Mazzarri non ne vuole sapere di uscire sconfitto dal campo e inserisce un set di punte degno del miglior arrotino, Petkovic invece arretra il baricentro togliendo Hernanes e mandando sul terreno un Cana troppo preoccupato nello stazionare tra i due centrali Biava e Dias. Una volta tanto, sbagliano anche i migliori. Niente si può dire sin qui a un allenatore eccezionale come Vladimir Petkovic, ma la mossa di cambiare modulo e aspettare il Napoli è stato un errore di valutazione, soprattutto a causa della carente rosa della Lazio.

Attendere i partenopei vuol dire cercare di colpire in contropiede, ma quando in campo non hai un solo giocatore abile nelle ripartenze c’è ben poco da inventarsi. La Lazio a corto di fiato concede due occasioni al Napoli dello scatenato Insigne, si divora altrettante palle goal con lo sciagurato Lulic e subisce quella decisiva da un calcio d’angolo di El Kaddouri girato magistralmente in rete dall’ottimo Campagnaro. Una partita bellissima, frenetica, che trova il tempo di mostrare la traversa finale di Floccari e un paio di accelerazioni di Candreva, troppo stanco e impreciso per punire gli avversari.

Il terzo posto rimane ancora una realtà, ma difficilmente gli inseguitori si lasceranno scappare l’ennesima ghiotta occasione di accorciare il ritardo.
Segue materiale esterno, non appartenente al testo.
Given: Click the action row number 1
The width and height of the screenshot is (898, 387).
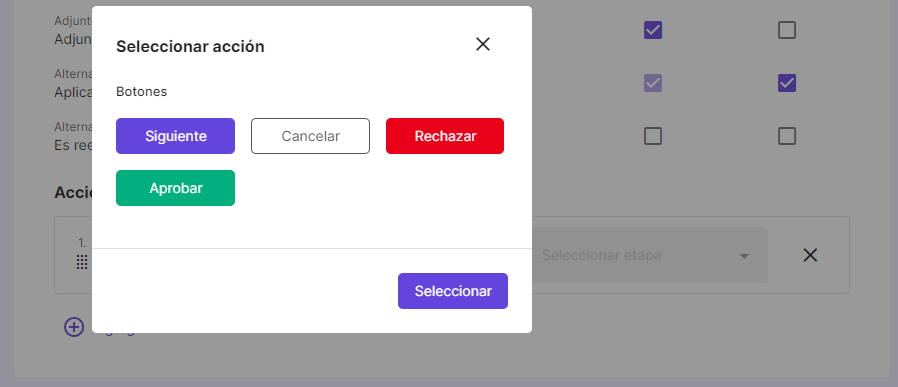Looking at the screenshot, I should [x=82, y=243].
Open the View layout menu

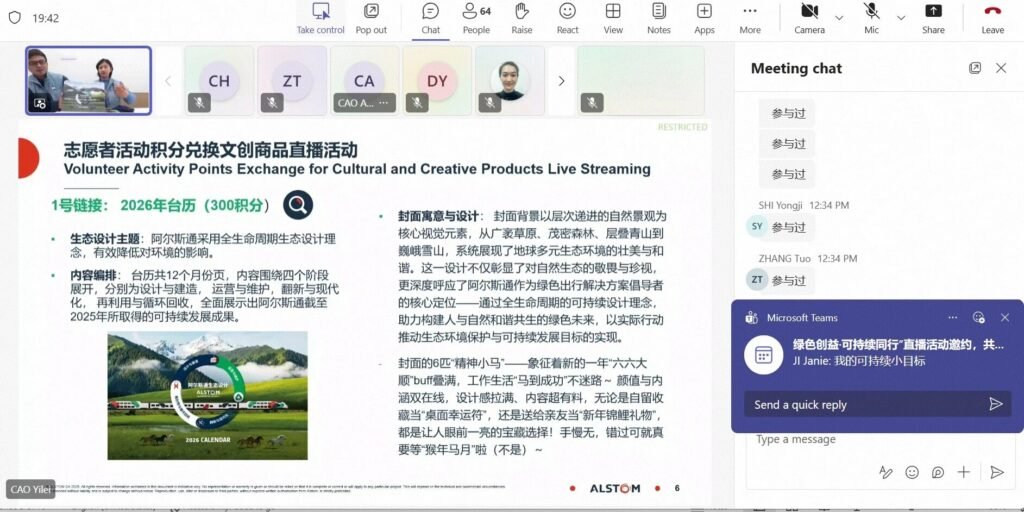tap(613, 17)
La testa va però ora a Gladbach, per un San Valentino che avrà ben poco di amorevole nell’andata dei sedicesimi di finale di Europa League.
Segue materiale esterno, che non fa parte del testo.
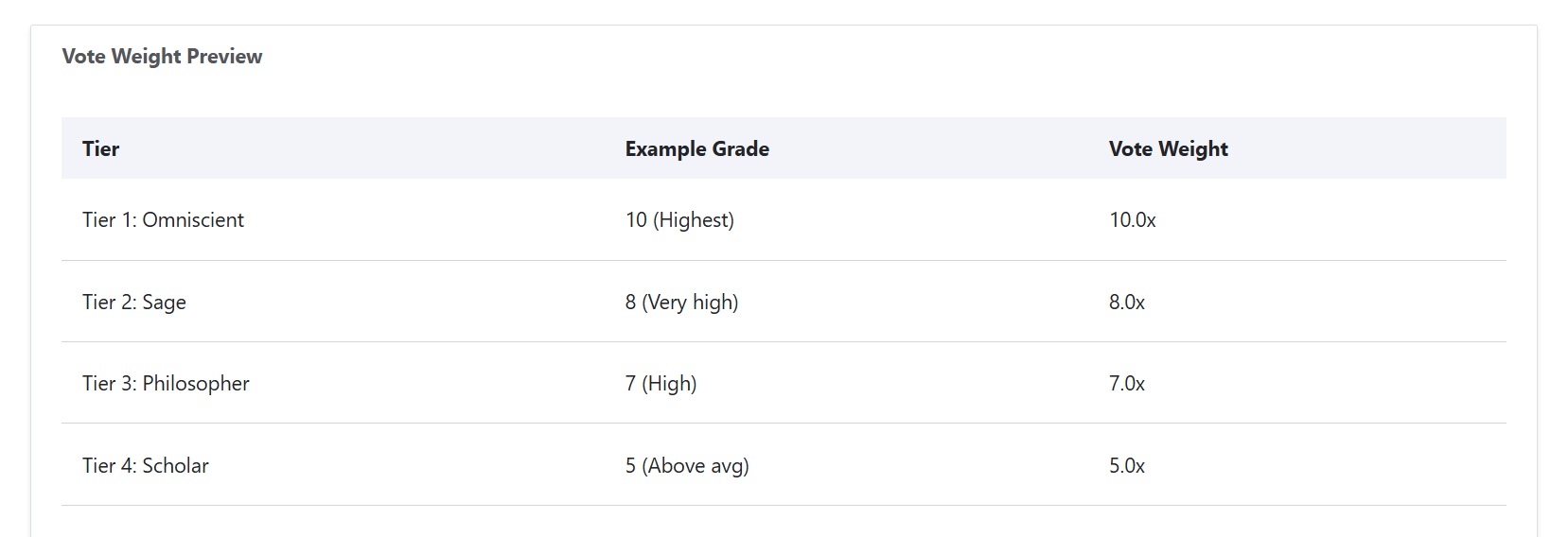Click the 8.0x vote weight value
The image size is (1568, 537).
point(1126,303)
Senza Klose e senza il nuovo arrivato Saha che non può essere inserito temporalmente in lista, servirà una grande Lazio, così come nella successiva complicata trasferta di Siena. I tifosi sanno che lo special three' di Sarajevo penserà a come gestire le forze, che i giocatori cercheranno di vincere entrambe le partite, ma il punto interrogativo più grande riguarda l’imponderabile: dea bendata, che fine hai fatto?